● **Exercise requirements**: Count the lines in the records below that contain the string "crest" and reply with only the number.
========
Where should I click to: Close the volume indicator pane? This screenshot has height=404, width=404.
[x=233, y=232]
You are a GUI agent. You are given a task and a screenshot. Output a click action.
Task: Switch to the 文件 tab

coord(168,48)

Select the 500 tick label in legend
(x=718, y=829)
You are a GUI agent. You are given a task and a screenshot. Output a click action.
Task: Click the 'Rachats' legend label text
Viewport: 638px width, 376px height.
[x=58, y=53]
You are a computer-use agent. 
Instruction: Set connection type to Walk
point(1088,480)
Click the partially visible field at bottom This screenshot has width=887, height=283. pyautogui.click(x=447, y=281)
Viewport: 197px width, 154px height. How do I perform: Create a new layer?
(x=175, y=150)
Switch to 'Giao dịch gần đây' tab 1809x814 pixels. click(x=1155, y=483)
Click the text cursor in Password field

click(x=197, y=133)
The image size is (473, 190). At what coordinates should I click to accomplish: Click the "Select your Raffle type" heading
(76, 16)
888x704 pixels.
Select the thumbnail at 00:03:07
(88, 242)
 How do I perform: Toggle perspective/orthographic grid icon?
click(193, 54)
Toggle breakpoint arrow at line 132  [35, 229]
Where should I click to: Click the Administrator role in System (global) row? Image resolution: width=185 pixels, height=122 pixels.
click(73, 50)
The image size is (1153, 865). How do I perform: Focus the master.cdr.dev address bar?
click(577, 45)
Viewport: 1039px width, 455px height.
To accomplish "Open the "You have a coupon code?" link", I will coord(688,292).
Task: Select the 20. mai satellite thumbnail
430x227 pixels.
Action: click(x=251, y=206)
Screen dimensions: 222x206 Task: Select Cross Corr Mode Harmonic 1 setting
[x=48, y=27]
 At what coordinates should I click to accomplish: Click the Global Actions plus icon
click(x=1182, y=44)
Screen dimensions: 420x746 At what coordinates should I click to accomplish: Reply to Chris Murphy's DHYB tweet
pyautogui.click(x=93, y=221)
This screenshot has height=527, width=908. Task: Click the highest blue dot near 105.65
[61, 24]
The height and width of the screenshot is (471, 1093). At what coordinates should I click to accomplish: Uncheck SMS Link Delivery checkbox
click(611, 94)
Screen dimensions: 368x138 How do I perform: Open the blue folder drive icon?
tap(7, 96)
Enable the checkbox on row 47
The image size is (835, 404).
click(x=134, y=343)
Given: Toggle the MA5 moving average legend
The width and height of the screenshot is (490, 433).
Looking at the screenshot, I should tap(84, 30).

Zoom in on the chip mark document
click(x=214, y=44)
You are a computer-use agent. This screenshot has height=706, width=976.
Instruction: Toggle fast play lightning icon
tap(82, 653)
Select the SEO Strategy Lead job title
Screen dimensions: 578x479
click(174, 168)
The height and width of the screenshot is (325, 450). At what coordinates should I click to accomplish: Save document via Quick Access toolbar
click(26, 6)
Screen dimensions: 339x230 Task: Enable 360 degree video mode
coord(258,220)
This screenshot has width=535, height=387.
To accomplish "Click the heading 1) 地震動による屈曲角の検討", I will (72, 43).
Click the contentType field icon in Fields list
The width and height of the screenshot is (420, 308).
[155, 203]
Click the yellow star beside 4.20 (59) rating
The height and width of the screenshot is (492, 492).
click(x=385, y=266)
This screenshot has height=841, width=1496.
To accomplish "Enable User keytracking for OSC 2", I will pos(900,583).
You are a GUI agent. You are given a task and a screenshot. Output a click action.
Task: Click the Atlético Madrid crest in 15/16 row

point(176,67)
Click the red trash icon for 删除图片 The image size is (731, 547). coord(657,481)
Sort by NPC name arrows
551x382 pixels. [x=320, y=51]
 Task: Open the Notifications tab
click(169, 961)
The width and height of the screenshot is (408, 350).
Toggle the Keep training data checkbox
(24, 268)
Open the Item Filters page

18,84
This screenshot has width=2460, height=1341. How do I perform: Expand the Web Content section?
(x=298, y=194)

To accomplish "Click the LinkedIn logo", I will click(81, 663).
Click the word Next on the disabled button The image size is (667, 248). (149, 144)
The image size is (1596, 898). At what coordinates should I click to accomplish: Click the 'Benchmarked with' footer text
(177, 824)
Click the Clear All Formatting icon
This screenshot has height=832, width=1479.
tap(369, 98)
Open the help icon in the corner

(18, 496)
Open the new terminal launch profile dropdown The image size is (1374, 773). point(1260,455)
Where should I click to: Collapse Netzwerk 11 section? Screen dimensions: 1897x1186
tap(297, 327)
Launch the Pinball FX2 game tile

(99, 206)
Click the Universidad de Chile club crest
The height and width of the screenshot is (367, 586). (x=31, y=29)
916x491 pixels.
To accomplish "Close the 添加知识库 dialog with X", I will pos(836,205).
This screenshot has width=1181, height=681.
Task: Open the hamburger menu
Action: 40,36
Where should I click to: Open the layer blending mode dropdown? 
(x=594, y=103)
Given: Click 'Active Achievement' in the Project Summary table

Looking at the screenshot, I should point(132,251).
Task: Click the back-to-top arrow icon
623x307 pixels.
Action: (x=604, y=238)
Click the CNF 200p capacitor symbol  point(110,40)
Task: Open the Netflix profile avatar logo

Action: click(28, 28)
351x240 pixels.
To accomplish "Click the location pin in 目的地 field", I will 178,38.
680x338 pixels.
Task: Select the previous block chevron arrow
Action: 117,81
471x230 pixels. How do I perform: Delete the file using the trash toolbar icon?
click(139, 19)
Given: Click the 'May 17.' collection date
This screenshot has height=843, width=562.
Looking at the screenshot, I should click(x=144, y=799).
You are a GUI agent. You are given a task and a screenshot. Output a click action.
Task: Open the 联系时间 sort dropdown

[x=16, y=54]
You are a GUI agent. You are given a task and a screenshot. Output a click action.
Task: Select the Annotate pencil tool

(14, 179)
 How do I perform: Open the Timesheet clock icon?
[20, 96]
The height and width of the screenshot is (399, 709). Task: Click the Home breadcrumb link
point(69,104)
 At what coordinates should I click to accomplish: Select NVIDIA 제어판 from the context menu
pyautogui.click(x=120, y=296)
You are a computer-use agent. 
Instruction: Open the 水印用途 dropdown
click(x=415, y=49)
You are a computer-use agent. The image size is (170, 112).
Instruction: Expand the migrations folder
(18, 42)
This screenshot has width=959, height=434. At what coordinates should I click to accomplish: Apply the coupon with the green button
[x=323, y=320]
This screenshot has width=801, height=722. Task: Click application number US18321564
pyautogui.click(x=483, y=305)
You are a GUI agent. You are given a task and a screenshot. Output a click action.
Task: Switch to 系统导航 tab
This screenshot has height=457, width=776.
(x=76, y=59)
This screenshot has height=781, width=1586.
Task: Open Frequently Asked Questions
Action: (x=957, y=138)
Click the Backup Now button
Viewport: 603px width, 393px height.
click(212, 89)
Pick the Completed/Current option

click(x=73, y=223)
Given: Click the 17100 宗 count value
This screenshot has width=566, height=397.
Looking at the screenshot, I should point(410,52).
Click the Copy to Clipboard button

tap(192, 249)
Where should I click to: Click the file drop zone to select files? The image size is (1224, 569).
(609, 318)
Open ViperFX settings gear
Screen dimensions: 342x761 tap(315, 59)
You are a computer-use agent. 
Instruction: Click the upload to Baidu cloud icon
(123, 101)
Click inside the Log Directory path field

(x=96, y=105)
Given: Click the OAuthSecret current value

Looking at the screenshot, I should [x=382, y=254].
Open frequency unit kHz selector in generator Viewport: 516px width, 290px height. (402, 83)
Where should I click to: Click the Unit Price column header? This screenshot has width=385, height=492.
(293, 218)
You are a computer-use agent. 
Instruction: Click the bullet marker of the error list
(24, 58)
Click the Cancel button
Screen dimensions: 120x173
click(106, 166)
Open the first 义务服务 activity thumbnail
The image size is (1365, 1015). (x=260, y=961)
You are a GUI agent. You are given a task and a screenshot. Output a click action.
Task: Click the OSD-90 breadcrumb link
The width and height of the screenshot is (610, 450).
========
● **Response below**: 2